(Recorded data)
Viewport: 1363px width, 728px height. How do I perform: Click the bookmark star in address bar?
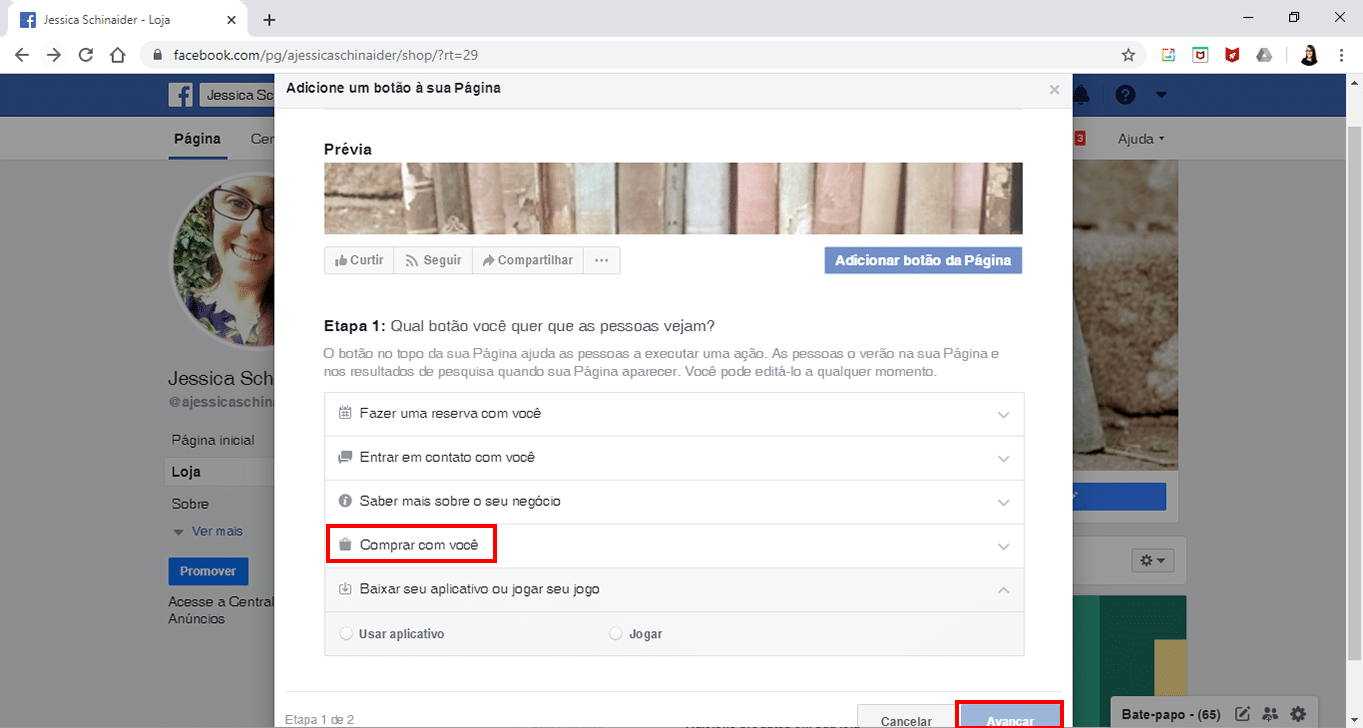pos(1128,55)
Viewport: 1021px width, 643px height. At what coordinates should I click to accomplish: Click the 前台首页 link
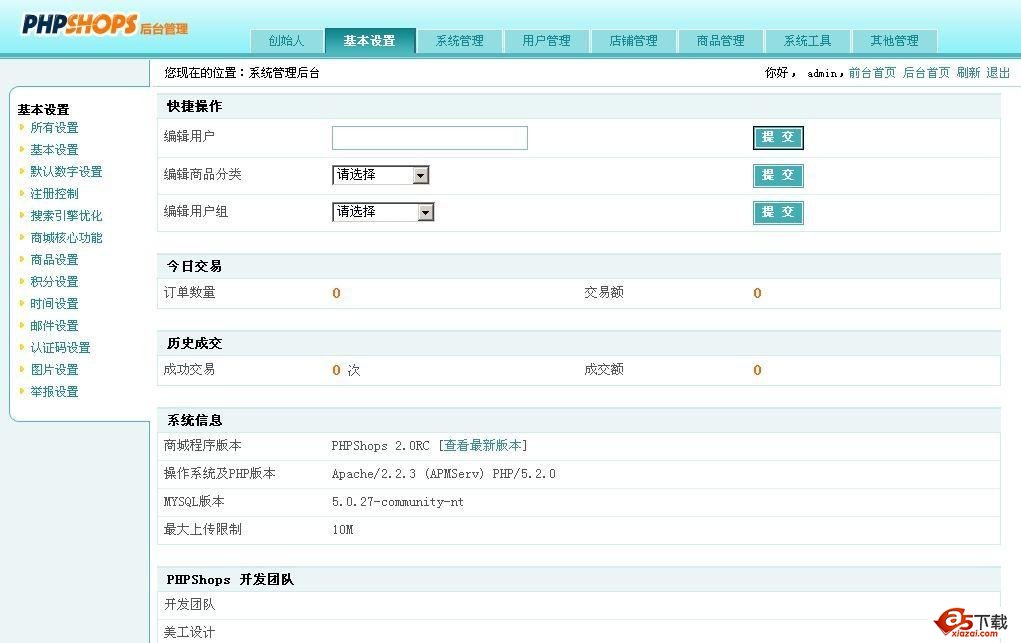872,73
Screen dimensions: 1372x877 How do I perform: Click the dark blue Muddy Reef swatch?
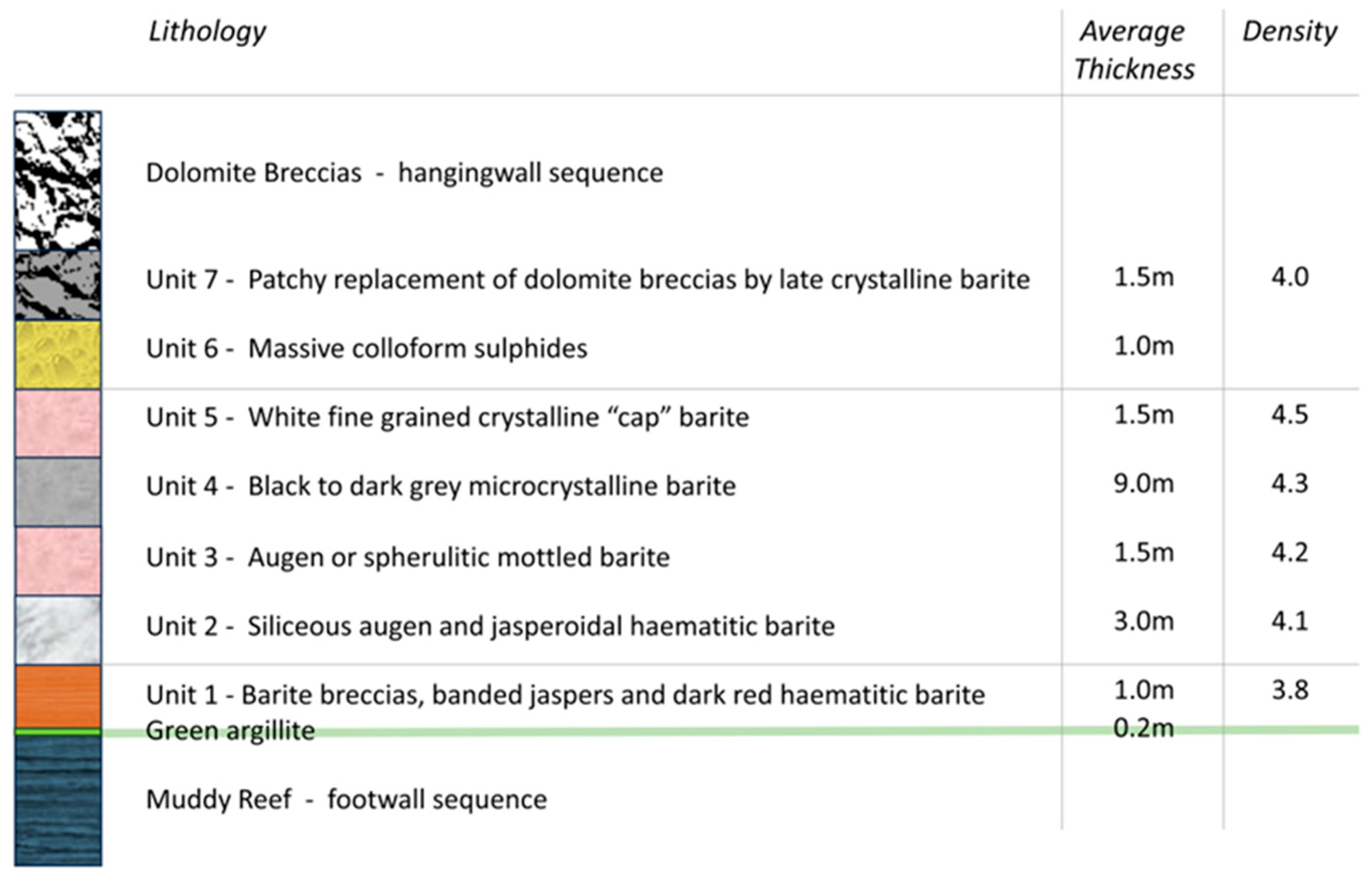[58, 800]
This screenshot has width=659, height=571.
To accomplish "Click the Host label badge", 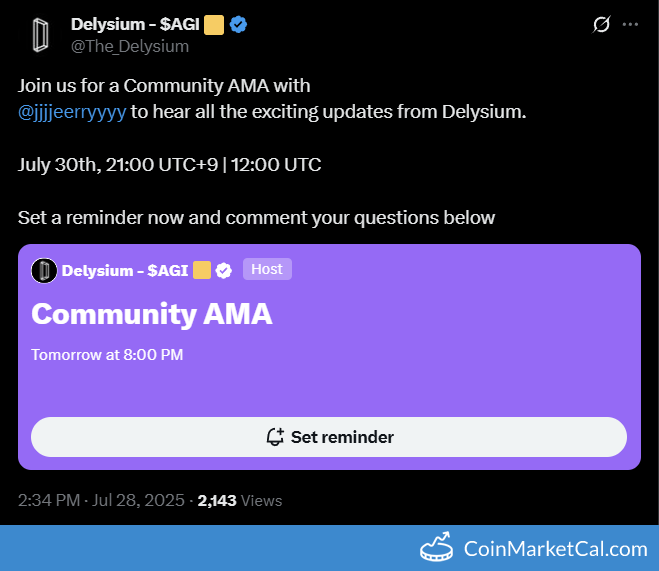I will pyautogui.click(x=267, y=269).
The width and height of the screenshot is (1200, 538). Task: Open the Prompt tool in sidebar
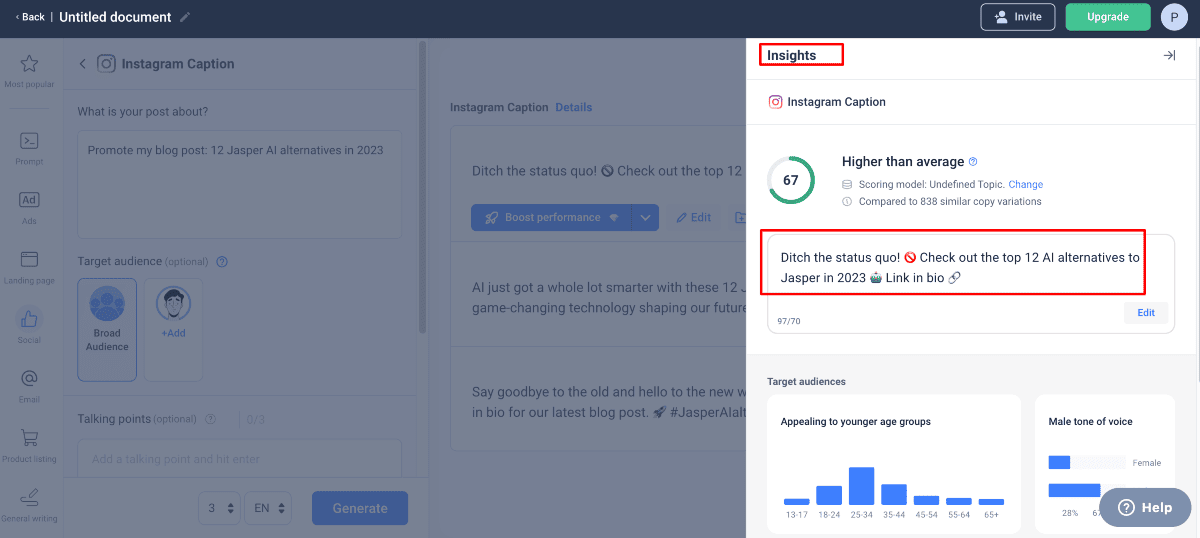pyautogui.click(x=29, y=142)
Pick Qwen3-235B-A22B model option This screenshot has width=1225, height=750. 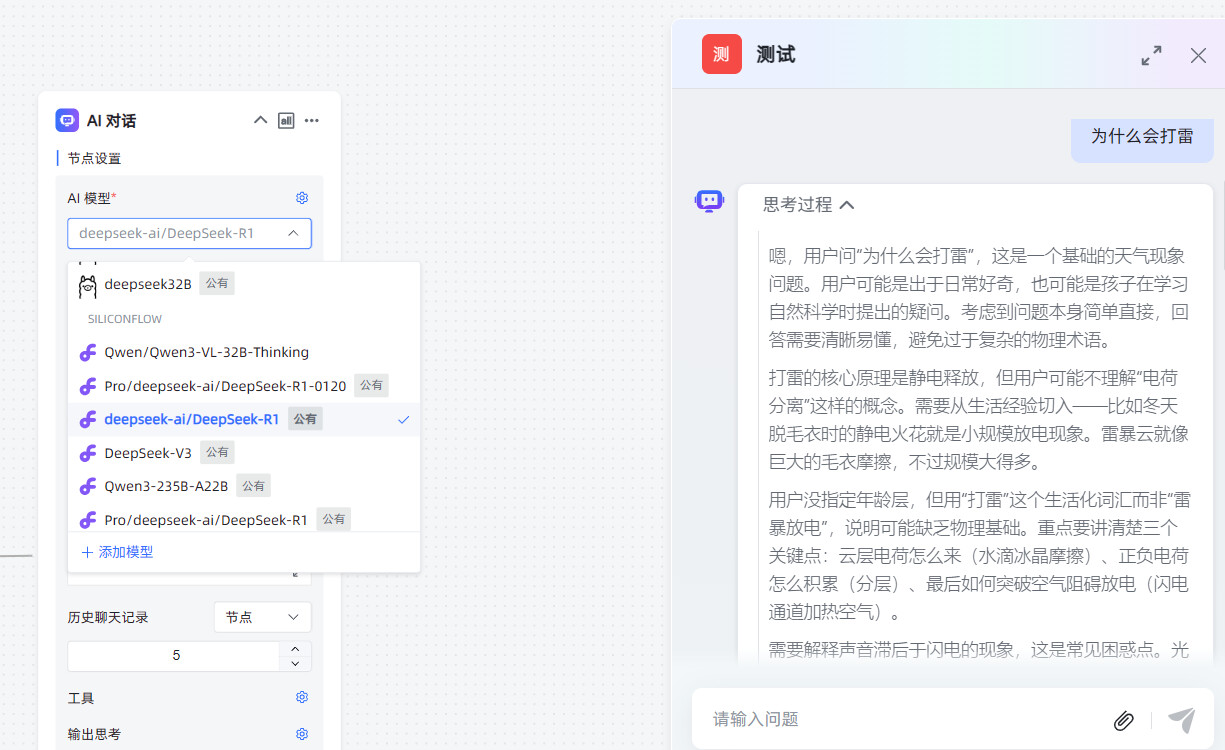coord(166,486)
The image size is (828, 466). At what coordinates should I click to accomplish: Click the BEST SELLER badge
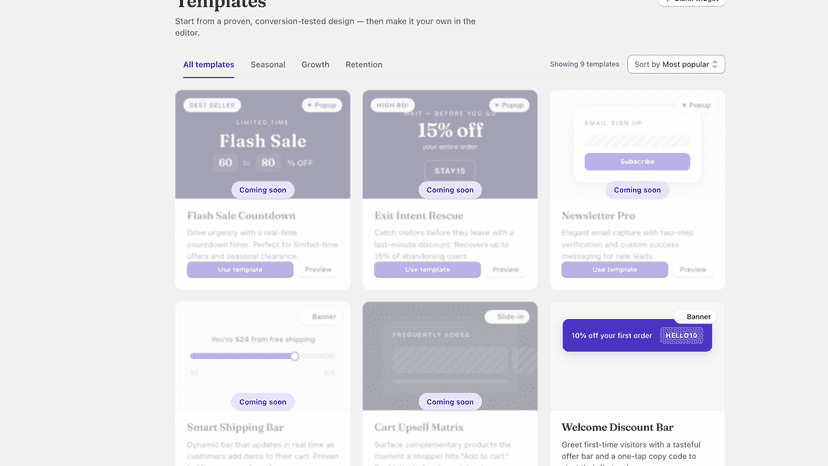coord(212,105)
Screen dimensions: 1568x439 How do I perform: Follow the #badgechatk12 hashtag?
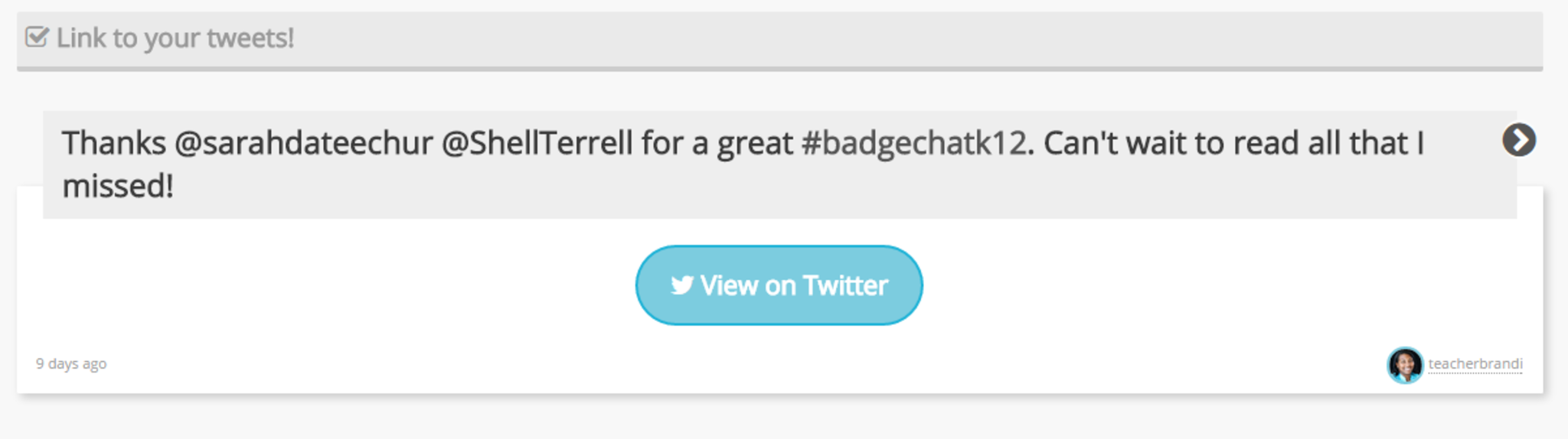coord(913,143)
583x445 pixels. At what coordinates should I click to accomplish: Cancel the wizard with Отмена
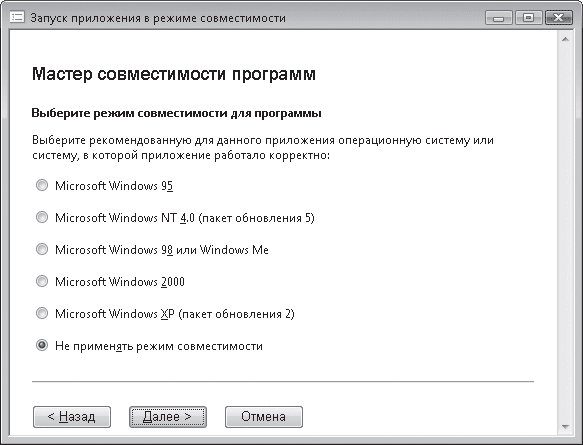tap(264, 417)
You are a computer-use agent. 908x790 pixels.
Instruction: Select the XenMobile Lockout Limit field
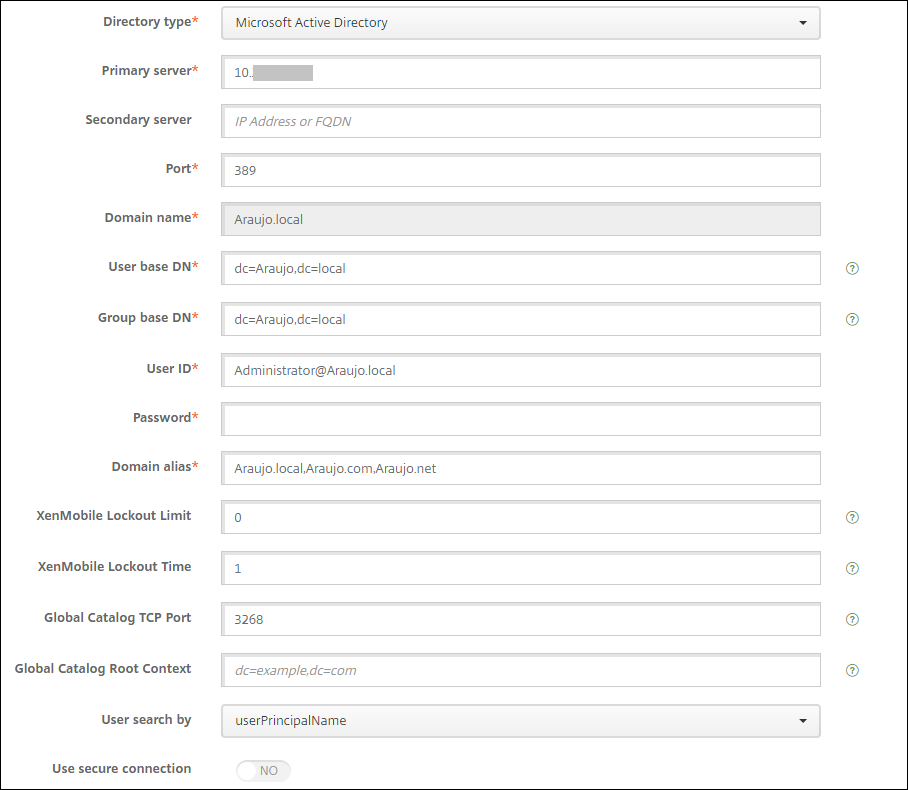[x=520, y=518]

** WORK TASK **
After locating the line with "Screen dimensions: 1568x439", transcribe it and the rest of the data above exactly as written, without any picture.

** EXPECTED ANSWER **
Screen dimensions: 1568x439 How do I perform: Follow the #badgechatk12 hashtag?
coord(913,143)
583x445 pixels. At what coordinates should I click to accomplish: Cancel the wizard with Отмена
tap(264, 417)
You are a computer-use agent. 908x790 pixels.
Instruction: Select the XenMobile Lockout Limit field
[x=520, y=518]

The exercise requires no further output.